Requirement
Below are records that should be duplicated exactly, with no image retained.

(Stored items from a collection)
================================

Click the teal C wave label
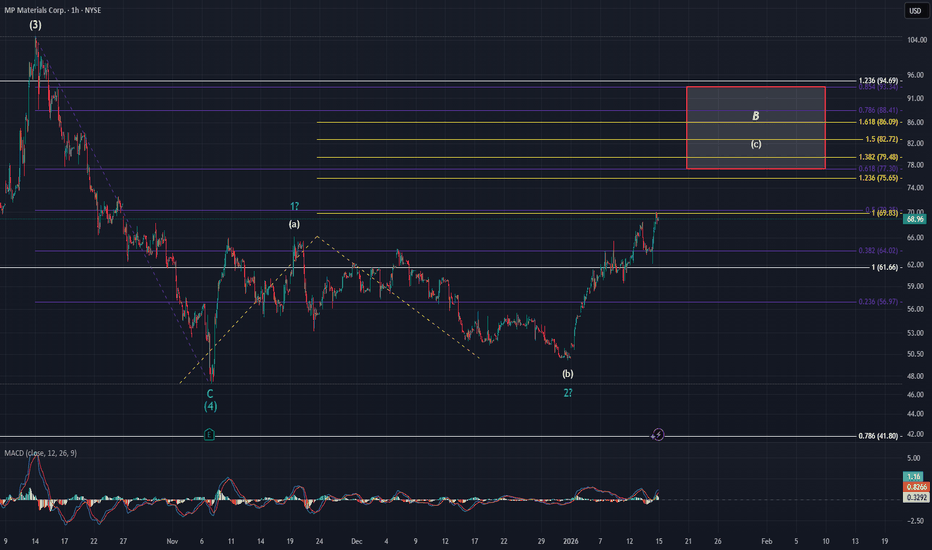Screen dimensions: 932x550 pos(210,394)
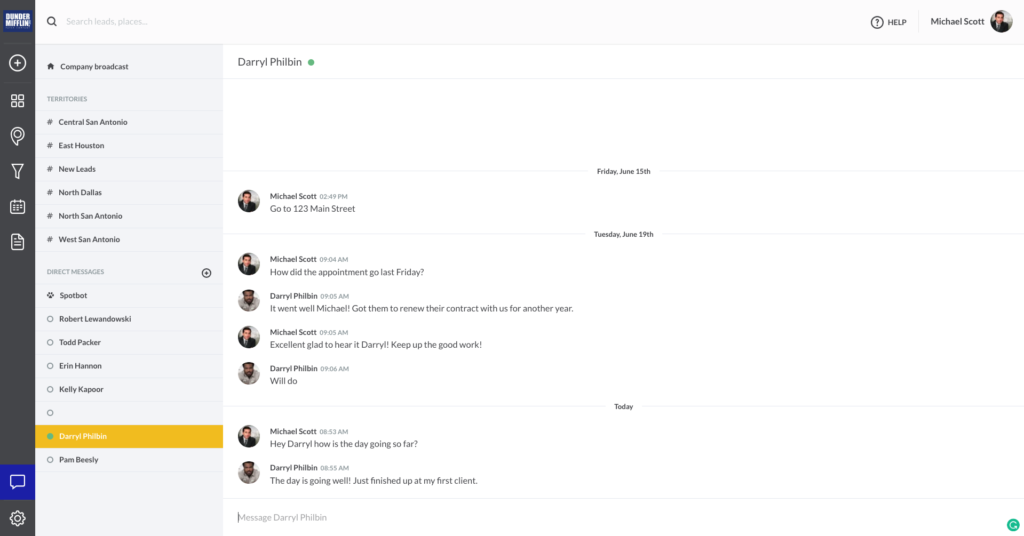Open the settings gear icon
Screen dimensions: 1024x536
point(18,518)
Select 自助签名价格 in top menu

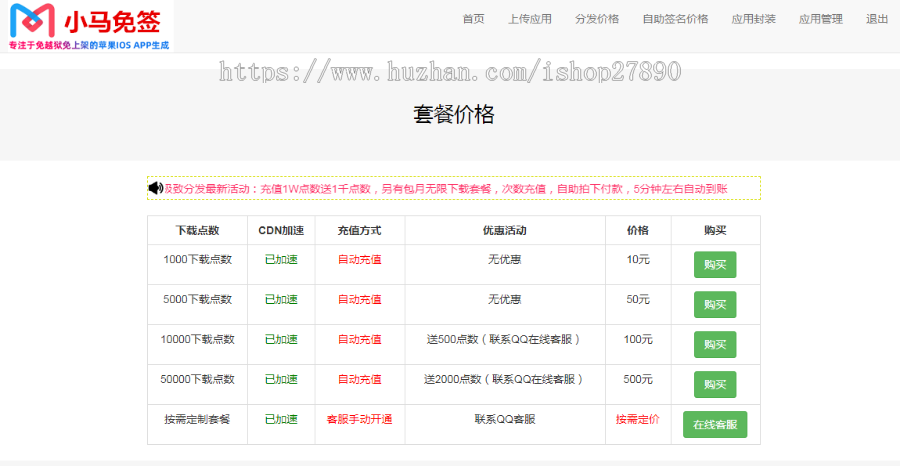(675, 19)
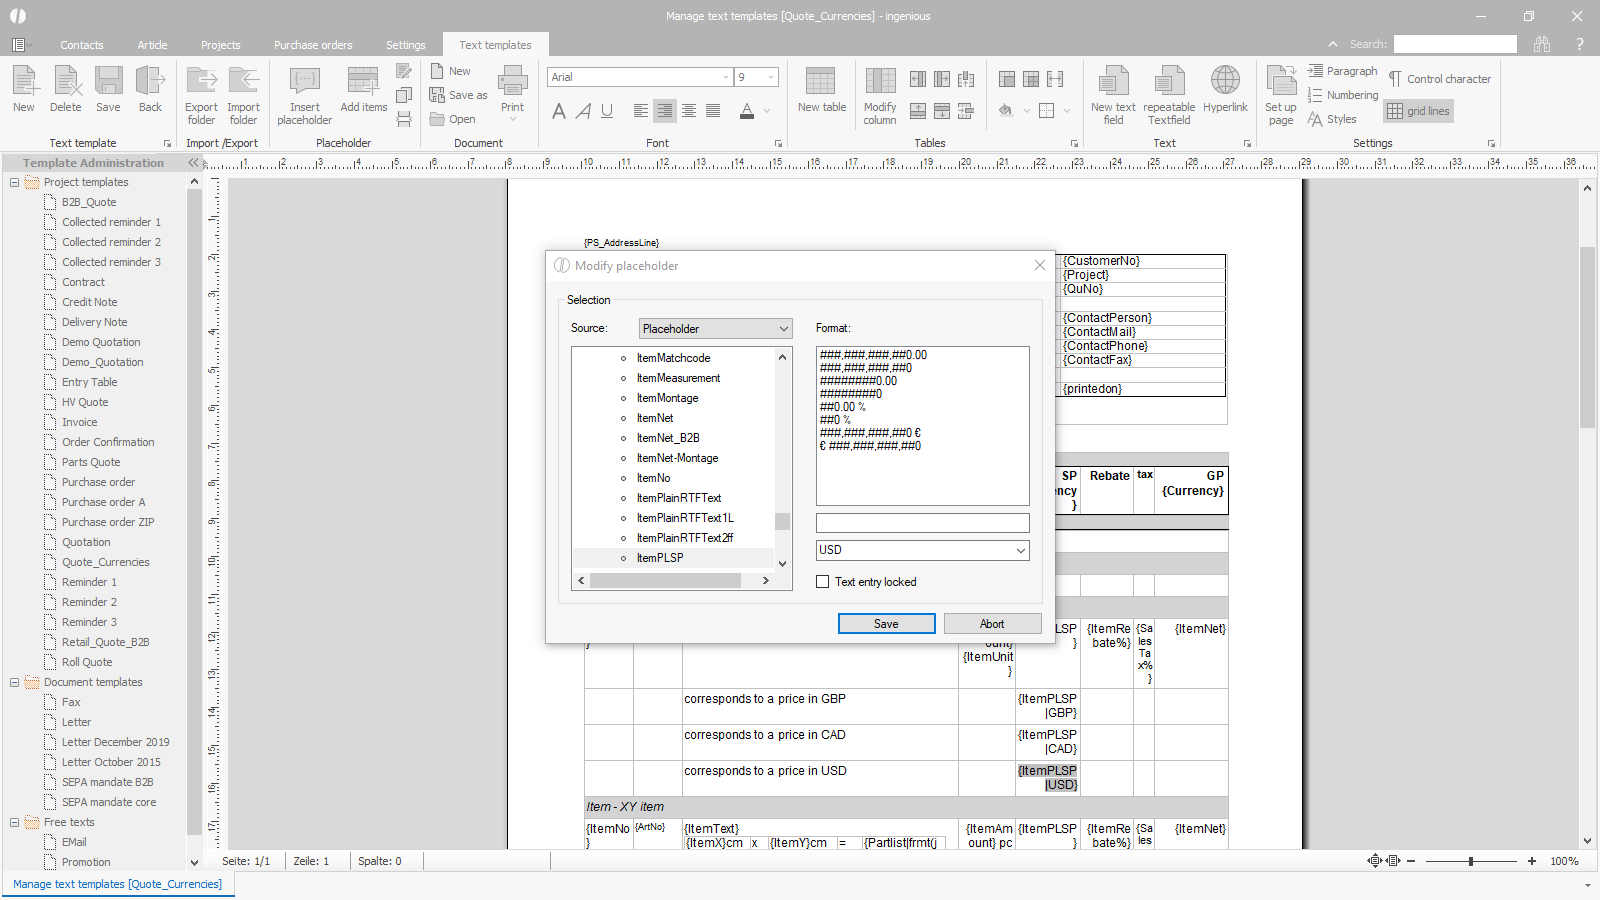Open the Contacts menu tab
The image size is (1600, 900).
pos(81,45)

================================

Response area
Click the teal C wave label
Screen dimensions: 932x550 pos(210,394)
Open the settings gear icon
Screen dimensions: 1024x536
point(18,518)
Select 自助签名价格 in top menu

(675, 19)
Open the Contacts menu tab
The image size is (1600, 900).
pos(81,45)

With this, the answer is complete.